Do this –
In the records below, lay out the lines from the one with "Politica de utilizare cookie-uri (601, 1330)" through the one with "Noutăţi (1268, 125)", both included, as a JSON list of strings with one string per line and blank lines left out.

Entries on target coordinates
....
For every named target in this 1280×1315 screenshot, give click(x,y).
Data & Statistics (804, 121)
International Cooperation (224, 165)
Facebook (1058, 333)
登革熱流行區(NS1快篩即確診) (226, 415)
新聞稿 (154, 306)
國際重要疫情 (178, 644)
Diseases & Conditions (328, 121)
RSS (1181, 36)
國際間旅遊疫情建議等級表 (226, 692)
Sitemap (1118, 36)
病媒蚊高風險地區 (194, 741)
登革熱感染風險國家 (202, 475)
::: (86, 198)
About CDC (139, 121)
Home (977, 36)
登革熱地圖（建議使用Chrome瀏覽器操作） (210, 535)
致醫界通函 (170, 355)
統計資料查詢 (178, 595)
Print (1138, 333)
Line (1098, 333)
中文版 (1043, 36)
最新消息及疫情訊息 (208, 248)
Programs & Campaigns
....
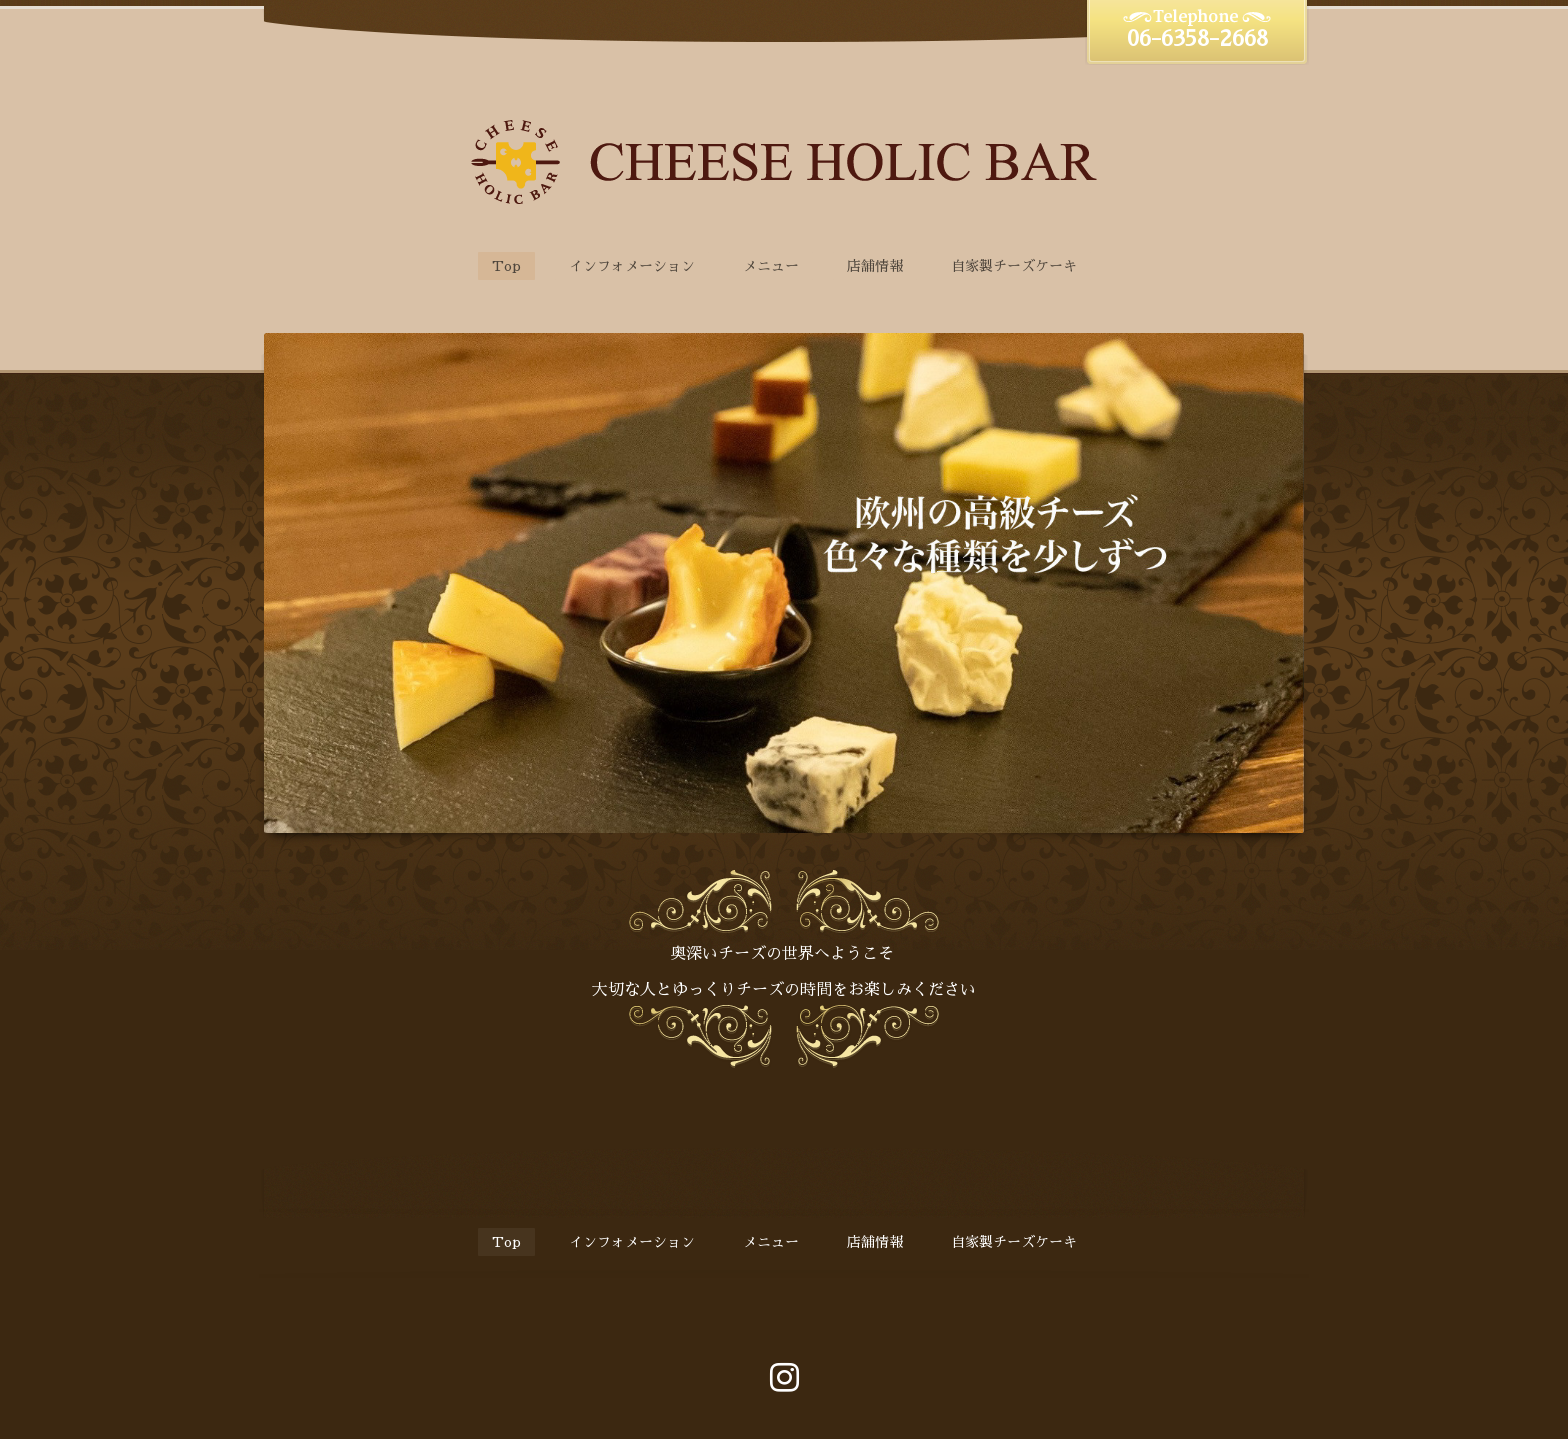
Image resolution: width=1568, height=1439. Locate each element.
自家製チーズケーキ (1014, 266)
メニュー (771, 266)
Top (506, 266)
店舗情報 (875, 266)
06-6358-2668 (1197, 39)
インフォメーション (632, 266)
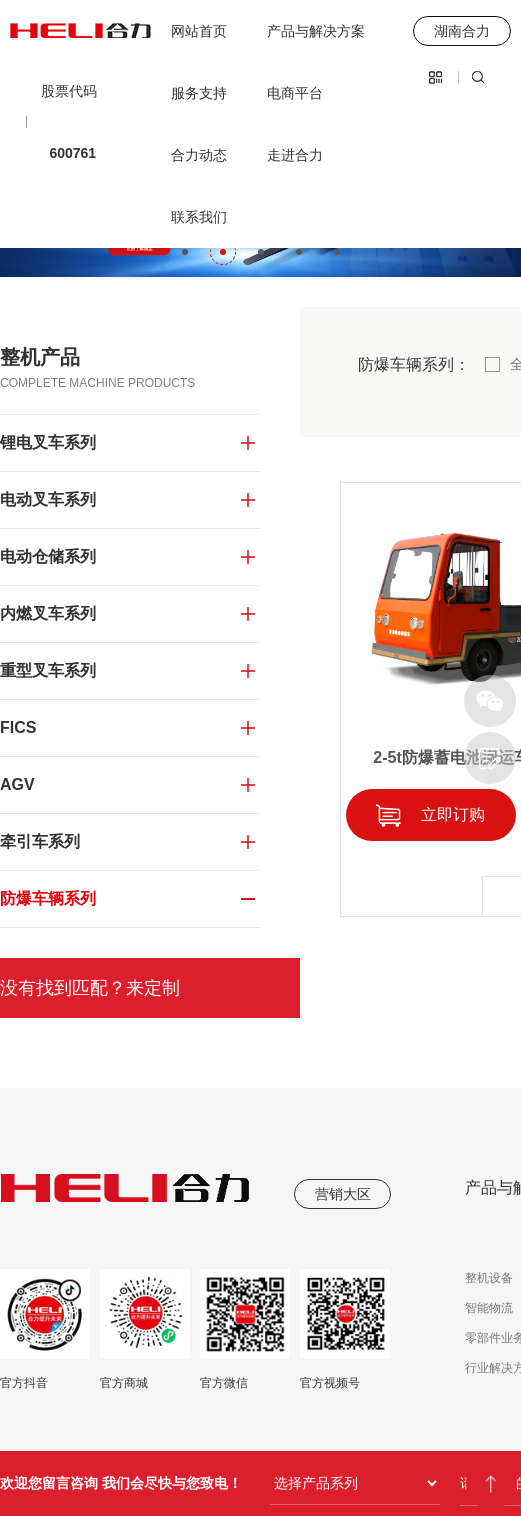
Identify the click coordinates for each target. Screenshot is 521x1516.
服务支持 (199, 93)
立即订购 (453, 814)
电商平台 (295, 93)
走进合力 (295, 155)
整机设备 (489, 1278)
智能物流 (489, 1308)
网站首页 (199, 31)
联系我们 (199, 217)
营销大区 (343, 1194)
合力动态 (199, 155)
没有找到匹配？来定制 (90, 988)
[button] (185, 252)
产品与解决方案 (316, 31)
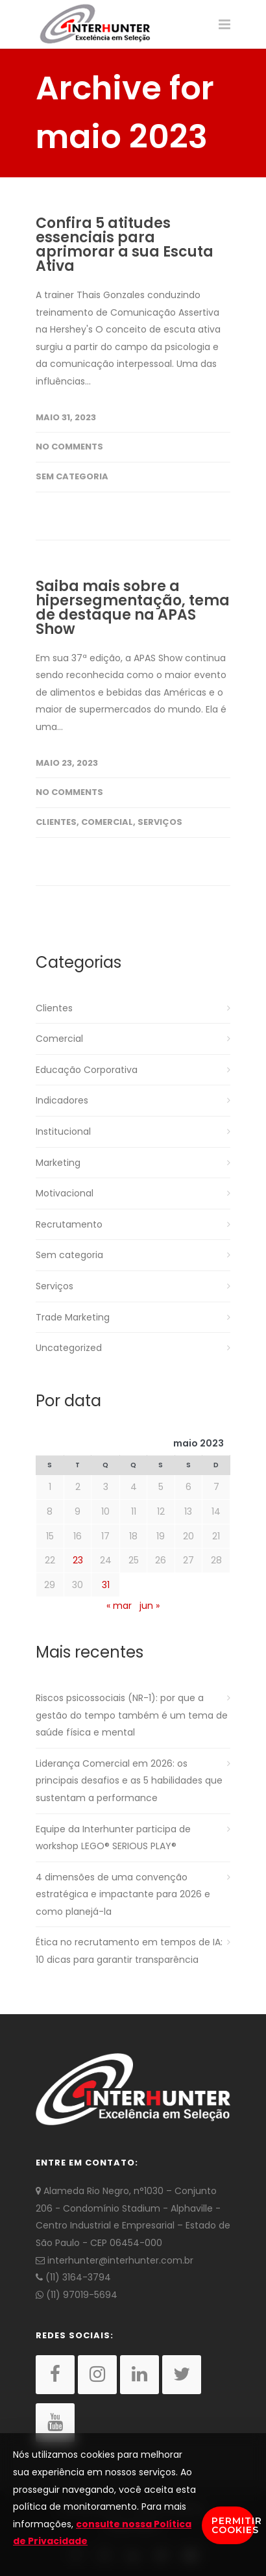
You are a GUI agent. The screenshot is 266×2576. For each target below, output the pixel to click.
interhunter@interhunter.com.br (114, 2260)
....
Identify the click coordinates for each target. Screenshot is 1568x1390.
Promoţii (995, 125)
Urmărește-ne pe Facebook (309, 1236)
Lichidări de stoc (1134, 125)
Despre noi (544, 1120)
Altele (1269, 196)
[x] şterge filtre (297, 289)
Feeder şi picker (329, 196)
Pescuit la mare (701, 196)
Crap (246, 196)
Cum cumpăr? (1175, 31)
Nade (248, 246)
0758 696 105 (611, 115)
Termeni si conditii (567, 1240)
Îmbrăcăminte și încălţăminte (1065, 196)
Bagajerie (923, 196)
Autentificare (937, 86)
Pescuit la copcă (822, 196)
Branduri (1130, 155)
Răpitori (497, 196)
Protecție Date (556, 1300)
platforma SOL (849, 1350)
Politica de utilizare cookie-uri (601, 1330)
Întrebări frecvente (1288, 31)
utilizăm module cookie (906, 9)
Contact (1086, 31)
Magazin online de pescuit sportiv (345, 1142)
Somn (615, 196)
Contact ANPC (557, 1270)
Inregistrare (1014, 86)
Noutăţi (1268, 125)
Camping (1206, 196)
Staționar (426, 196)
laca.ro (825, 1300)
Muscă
....
Exercise result –
[
  "Politica de utilizare cookie-uri (601, 1330)",
  "Întrebări frecvente (1288, 31)",
  "utilizăm module cookie (906, 9)",
  "Contact (1086, 31)",
  "Magazin online de pescuit sportiv (345, 1142)",
  "Somn (615, 196)",
  "Contact ANPC (557, 1270)",
  "Inregistrare (1014, 86)",
  "Noutăţi (1268, 125)"
]